--- BEGIN Listed records ---

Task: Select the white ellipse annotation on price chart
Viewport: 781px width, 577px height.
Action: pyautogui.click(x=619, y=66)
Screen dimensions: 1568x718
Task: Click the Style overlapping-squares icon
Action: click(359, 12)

--- END Listed records ---

[What is asked]: Please give the rows above as a numbered list, leaving out any blank lines.

[Output of the exercise]:
1. Task: Select the white ellipse annotation on price chart
2. Viewport: 781px width, 577px height.
3. Action: pyautogui.click(x=619, y=66)
4. Screen dimensions: 1568x718
5. Task: Click the Style overlapping-squares icon
6. Action: click(359, 12)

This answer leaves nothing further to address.